_À produire_:
Extrayez du matériel les lignes comprises entre celle qui contient « Given: Open the My profile dropdown » et celle qui contient « Action: point(29,373) », cette dernière incluse. Recopiez-les sans rien y changer.
------ Données fournies
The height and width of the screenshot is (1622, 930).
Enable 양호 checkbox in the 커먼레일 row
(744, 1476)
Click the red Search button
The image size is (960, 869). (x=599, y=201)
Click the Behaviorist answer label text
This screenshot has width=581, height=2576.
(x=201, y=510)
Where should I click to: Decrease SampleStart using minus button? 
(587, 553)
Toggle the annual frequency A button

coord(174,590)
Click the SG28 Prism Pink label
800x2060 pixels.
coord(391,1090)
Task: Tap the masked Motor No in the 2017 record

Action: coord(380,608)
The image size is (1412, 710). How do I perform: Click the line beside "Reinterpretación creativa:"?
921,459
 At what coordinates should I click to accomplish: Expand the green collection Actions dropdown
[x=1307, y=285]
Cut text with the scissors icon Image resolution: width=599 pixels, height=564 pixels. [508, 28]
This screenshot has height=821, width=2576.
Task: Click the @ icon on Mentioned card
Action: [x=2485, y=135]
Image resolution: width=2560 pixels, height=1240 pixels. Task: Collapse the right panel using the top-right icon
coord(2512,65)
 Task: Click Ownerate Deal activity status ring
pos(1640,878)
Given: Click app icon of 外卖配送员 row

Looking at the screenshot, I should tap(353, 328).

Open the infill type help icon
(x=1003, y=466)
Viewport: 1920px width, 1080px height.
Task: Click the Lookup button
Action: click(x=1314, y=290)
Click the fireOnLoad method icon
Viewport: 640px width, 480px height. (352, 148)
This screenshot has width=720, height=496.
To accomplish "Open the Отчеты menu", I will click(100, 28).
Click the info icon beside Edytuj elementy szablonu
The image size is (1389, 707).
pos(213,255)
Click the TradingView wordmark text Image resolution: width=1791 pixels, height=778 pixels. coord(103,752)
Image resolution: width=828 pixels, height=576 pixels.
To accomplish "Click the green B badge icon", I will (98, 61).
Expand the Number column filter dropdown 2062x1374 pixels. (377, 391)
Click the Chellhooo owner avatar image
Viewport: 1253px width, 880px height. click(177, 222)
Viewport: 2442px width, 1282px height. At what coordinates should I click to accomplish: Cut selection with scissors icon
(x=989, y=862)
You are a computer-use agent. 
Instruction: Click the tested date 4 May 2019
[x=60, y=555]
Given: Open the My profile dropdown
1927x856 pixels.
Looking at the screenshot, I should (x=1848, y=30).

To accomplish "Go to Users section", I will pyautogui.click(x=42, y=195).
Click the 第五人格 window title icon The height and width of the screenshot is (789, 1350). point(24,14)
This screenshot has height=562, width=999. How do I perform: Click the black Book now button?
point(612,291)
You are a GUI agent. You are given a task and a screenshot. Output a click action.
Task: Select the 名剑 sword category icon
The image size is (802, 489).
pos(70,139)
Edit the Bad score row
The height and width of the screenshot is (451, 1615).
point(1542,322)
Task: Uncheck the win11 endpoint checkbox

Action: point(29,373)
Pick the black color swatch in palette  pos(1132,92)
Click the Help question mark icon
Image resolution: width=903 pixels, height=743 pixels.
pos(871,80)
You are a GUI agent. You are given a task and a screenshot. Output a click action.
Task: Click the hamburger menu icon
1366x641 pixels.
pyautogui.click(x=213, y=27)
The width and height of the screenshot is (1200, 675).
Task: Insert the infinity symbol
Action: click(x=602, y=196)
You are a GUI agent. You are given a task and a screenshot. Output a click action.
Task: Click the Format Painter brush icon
------------
_Résultat obtenu_:
Given: Open the My profile dropdown
1927x856 pixels.
Looking at the screenshot, I should (x=1848, y=30).

To accomplish "Go to Users section", I will pyautogui.click(x=42, y=195).
Click the 第五人格 window title icon The height and width of the screenshot is (789, 1350). point(24,14)
This screenshot has height=562, width=999. How do I perform: Click the black Book now button?
point(612,291)
You are a GUI agent. You are given a task and a screenshot. Output a click action.
Task: Select the 名剑 sword category icon
The image size is (802, 489).
pos(70,139)
Edit the Bad score row
The height and width of the screenshot is (451, 1615).
point(1542,322)
Task: Uncheck the win11 endpoint checkbox

Action: point(29,373)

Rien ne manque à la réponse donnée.